## What you are asked to do
Look through the data below for the line with "Task: Unmaximize the", and transcribe it exactly together with each line after it up to and including the line with "Given: Open Opus". Give nothing else.

## Supplied material
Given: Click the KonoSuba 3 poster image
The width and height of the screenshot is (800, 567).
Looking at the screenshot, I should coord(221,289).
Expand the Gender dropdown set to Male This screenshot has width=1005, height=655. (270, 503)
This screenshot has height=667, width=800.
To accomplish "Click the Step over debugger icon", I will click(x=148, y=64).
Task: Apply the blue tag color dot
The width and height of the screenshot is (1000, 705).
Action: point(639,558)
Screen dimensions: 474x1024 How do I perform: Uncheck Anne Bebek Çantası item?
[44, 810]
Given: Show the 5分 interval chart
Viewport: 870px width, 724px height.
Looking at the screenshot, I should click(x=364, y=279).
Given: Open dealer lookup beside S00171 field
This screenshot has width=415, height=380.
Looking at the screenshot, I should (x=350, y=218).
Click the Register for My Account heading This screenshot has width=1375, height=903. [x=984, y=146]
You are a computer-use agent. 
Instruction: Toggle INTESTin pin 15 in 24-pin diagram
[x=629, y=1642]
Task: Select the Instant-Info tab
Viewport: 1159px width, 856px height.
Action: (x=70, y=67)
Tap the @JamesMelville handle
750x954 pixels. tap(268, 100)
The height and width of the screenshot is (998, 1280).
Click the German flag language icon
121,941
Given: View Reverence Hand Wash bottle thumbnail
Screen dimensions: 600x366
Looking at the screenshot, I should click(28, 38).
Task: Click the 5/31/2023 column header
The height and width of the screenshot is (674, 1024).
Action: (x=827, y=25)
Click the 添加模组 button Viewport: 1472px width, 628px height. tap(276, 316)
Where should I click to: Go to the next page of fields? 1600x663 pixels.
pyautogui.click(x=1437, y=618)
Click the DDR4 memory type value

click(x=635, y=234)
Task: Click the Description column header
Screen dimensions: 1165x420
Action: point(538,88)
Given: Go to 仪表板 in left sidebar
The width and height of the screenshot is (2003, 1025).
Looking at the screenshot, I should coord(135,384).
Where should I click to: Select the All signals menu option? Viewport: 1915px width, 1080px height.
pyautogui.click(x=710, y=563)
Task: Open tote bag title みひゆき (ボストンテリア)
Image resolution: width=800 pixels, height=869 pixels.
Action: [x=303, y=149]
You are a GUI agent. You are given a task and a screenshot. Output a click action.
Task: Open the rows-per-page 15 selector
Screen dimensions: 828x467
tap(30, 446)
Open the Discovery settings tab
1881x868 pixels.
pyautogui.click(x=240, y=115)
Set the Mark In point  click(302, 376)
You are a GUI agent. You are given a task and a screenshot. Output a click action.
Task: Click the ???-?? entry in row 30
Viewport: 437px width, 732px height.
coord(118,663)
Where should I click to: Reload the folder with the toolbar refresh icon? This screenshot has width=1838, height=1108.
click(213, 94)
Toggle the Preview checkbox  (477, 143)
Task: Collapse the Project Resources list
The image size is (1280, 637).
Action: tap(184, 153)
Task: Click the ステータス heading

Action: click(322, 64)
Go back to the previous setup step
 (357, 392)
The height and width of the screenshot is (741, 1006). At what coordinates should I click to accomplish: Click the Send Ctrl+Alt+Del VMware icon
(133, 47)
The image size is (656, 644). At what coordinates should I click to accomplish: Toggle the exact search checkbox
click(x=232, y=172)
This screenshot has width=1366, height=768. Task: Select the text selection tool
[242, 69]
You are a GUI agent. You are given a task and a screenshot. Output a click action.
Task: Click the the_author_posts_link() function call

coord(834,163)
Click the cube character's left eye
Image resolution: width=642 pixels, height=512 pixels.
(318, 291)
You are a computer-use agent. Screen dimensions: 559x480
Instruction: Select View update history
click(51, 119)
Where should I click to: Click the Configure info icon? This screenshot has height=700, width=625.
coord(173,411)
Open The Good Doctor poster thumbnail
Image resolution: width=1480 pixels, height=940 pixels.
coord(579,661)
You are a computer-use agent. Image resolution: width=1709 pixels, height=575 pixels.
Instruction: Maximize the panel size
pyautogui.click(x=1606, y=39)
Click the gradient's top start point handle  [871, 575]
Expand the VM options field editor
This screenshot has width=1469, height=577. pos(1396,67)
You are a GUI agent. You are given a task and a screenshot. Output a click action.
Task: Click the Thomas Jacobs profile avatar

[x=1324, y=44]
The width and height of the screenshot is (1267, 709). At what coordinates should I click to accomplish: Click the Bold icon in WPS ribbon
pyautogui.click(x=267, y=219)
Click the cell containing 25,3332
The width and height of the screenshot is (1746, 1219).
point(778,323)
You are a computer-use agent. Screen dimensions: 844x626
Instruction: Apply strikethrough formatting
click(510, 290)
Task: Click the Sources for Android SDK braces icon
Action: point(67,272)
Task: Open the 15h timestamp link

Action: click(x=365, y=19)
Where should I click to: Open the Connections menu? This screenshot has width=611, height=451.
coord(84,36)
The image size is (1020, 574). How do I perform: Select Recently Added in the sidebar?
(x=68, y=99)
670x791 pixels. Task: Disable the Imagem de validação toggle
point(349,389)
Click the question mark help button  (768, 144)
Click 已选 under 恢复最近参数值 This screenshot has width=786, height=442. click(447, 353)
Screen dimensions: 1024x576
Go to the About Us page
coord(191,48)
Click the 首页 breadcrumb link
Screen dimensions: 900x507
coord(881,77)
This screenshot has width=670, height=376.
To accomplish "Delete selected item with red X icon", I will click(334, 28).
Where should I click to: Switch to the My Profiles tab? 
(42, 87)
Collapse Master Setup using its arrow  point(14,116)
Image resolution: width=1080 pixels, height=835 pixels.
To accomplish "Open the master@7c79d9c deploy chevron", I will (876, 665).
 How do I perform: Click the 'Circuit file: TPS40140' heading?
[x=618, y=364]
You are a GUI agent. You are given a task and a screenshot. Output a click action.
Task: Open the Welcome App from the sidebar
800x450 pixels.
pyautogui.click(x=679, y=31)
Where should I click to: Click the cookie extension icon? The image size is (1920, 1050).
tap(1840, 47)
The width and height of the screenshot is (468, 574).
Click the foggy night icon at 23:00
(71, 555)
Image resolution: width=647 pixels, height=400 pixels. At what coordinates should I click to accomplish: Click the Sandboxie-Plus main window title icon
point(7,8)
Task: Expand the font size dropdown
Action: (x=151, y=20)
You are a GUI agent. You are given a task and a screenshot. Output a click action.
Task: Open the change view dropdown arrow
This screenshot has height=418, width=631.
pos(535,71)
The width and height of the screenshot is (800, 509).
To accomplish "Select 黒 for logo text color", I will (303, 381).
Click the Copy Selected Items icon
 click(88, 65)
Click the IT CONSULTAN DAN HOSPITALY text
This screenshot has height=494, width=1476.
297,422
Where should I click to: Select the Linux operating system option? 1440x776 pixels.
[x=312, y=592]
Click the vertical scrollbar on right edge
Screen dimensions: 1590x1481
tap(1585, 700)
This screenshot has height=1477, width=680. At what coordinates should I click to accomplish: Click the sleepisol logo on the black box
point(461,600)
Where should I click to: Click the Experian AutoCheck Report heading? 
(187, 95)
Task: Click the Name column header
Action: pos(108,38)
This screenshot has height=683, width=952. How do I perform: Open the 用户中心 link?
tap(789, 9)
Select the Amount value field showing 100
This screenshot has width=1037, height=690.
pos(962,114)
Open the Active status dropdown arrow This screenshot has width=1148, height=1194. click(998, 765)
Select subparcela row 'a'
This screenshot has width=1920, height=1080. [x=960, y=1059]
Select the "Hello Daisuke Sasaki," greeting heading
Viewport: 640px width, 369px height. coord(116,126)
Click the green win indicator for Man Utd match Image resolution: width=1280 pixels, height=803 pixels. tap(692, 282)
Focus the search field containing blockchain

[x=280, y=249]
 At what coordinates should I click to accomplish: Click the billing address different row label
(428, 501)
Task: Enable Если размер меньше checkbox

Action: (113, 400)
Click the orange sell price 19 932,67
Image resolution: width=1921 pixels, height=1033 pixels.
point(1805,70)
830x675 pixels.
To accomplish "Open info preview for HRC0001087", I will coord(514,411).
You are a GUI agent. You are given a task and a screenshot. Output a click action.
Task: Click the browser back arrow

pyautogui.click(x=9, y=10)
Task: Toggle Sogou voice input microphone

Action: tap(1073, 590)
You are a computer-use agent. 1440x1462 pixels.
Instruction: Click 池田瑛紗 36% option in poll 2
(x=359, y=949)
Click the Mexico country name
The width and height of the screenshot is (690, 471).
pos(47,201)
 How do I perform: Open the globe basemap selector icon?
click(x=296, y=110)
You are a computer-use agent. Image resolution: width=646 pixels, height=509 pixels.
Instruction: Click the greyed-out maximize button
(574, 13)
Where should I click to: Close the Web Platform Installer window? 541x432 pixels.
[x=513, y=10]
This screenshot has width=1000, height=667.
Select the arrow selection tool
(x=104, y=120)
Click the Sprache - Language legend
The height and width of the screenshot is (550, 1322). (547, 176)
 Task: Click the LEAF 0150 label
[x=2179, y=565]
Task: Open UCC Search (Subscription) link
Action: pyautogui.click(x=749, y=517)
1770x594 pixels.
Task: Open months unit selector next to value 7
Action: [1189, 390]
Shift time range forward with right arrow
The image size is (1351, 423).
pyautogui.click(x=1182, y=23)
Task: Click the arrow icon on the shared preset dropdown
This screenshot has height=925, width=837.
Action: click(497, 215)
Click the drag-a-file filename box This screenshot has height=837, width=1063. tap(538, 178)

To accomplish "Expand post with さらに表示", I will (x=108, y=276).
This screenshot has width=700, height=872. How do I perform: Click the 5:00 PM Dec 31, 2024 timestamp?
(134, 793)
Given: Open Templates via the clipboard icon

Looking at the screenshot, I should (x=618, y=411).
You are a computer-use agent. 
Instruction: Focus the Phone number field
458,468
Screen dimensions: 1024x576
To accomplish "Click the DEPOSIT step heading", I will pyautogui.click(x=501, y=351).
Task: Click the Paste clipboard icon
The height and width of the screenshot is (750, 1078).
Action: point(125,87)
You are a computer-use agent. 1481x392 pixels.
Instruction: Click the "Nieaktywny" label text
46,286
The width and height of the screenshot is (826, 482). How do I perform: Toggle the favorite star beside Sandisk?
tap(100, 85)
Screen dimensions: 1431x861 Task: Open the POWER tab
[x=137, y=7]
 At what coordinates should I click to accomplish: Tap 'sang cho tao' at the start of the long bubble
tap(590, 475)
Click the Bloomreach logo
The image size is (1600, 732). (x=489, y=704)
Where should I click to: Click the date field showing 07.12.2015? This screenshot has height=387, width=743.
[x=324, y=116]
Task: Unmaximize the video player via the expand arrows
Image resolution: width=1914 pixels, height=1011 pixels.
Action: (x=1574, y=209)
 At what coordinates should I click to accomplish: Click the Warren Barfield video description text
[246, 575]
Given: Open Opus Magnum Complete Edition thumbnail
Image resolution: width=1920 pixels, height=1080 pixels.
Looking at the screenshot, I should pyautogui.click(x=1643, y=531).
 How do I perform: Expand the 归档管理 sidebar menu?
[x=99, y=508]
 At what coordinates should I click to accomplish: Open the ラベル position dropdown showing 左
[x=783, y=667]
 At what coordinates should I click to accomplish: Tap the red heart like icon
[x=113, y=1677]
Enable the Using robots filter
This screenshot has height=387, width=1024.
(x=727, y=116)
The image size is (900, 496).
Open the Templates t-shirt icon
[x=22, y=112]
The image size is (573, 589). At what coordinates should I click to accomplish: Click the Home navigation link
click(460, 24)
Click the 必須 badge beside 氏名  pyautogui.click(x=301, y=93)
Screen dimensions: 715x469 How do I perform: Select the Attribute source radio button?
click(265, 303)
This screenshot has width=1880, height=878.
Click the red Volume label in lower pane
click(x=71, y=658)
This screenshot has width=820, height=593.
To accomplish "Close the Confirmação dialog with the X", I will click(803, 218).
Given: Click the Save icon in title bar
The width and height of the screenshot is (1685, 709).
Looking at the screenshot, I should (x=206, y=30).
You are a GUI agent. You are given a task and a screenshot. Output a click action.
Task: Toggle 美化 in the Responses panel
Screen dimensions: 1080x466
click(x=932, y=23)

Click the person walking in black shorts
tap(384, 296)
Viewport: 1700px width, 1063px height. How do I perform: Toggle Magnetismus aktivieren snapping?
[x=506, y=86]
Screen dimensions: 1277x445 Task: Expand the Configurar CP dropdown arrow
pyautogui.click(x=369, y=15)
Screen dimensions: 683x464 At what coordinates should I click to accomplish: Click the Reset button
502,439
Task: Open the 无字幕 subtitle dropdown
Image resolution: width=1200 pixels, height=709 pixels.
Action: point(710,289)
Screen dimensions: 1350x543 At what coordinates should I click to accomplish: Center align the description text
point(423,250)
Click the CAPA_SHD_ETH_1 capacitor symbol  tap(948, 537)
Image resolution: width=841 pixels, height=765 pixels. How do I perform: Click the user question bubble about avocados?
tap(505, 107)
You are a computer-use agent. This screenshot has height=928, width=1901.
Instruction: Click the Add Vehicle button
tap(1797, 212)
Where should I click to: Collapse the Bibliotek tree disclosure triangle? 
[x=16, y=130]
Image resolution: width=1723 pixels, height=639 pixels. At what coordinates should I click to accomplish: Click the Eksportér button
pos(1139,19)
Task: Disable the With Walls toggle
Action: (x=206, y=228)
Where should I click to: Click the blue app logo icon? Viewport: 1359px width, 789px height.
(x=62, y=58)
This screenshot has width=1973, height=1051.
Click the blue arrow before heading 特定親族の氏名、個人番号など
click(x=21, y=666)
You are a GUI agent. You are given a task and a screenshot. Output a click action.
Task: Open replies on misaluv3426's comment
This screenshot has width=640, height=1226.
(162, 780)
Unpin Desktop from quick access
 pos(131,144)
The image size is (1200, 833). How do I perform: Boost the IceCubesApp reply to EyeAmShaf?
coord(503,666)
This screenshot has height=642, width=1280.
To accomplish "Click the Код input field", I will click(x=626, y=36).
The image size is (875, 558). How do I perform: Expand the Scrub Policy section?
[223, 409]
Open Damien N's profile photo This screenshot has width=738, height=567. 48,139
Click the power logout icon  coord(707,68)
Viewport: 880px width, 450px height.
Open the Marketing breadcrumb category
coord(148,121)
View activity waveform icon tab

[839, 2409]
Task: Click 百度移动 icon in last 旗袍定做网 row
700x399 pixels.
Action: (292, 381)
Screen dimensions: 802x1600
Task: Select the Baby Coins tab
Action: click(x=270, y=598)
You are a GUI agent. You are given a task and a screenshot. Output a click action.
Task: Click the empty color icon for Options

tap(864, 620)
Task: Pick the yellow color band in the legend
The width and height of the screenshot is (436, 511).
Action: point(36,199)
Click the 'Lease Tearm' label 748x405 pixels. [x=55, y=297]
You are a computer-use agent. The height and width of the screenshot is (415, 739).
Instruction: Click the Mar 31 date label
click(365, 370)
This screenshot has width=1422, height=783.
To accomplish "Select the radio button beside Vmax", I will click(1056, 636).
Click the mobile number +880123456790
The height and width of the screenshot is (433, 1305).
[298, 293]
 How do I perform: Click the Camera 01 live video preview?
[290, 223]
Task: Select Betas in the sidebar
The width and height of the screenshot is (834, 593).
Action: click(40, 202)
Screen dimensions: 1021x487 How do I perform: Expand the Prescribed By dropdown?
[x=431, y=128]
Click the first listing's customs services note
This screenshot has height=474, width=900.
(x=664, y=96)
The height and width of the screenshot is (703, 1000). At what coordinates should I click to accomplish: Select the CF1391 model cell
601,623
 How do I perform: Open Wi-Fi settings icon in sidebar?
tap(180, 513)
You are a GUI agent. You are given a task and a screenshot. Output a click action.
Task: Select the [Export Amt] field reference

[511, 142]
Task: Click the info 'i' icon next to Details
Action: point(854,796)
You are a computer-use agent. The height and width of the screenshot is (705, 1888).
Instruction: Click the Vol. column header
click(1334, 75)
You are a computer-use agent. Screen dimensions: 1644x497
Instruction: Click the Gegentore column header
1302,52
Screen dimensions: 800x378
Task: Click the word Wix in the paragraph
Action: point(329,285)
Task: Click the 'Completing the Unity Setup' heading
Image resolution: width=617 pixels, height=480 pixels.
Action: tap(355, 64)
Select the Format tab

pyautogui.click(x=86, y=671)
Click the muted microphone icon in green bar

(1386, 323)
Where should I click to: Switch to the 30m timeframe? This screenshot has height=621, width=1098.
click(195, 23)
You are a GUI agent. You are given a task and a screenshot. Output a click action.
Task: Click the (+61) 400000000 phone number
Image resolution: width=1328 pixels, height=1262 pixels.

## Exercise answer
Task: Unmaximize the video player via the expand arrows
Image resolution: width=1914 pixels, height=1011 pixels.
Action: (x=1574, y=209)
 At what coordinates should I click to accomplish: Click the Warren Barfield video description text
[246, 575]
Given: Open Opus Magnum Complete Edition thumbnail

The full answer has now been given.